7.       Excellent preclinical PK-PD programs are now possible and need to be better leveraged.
a.       Multiple isolates and models.
b.       PK in patients with the target syndrome.
c.       Is there a way to use these as an informative Bayesian prior? Not clear, but perhaps worth further study.
8.       To resolve these issue, and despite their flaws, we will need to use elements from these two categories of clinical research tools:
a.       The concept of validated Animal Models (approaching the ideas of the Animal Rule to the extent possible).
b.        Validated external controls (e.g., reasonably contemporaneous controls who could actually have been enrolled).
9.       At a practical level, we need to validate ertapenem for HABP-VABP
a.       This appears to be the best way to provide a companion for a  narrow-spectrum anti-pseudomonal.
b.       There is a paper coming out on this from the Ambrose group.

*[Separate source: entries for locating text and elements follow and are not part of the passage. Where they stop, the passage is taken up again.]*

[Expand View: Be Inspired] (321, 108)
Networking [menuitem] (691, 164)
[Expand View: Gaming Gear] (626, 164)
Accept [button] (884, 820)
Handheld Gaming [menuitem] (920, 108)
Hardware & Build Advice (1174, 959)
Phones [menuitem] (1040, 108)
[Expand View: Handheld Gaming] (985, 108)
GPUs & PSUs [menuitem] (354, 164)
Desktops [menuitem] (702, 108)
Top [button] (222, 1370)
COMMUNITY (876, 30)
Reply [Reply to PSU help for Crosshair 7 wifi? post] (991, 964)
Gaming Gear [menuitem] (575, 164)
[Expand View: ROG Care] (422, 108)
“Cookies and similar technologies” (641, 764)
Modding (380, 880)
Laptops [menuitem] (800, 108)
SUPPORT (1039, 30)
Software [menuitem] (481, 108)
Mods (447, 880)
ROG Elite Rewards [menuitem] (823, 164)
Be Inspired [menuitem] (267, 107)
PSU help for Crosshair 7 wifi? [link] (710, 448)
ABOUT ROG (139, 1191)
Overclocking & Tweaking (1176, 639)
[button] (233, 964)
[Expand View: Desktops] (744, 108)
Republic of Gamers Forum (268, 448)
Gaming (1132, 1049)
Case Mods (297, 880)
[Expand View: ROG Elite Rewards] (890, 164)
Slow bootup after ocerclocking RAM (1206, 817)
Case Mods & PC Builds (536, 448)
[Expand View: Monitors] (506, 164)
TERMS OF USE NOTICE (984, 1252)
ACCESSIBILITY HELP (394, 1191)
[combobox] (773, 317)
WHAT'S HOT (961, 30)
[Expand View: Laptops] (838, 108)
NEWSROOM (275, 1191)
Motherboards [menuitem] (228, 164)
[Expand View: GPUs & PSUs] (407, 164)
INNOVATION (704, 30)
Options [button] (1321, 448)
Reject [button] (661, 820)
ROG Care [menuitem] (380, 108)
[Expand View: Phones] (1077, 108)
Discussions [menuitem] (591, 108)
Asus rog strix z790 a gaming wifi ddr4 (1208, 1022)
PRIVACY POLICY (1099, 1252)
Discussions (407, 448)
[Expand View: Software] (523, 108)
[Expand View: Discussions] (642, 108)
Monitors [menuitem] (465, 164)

10.   And to succeed in a sustained fashion, we must make pull incentives work.

One quibble – (see this prior blog)  the paper uses the term “superiority studies” in a very specific way.  They mean prospective randomized controlled trials designed to determine if one treatment is superior to another. The IDSA argues that such trials are not feasible outside a large outbreak of infection caused by virtually pan-resistant bacteria – something we work hard to avoid.  They also point out the difficulty of randomizing patients to treatments that, in that situation, are likely to be inferior. We agree. But there are other ways of running superiority trials. As the paper also points out, the use of validated external controls (something I have been pushing for the last two years) can help here. Whether or not such a trial will be able to enroll sufficient patients to achieve statistical superiority or not is not yet clear – but the external controls will clearly increase the power of such a study. (On a personal note, I am very gratified that the idea of validated external controls seems to have taken hold among my colleagues).

The other aspect of the paper we would like to emphasize involves the use of animal models.  We agree with the FDA and the IDSA that exploring models that might more clearly reflect the human situation as compared to our current mouse models is a good idea.  But to achieve the validation of any new model, as clearly stated by both the IDSA and Drusano, will take years of effort and is not a guaranteed result. All agree that the existing models are well validated and are likely to provide reliable dosage predictions when combined with appropriate human pharmacokinetic studies.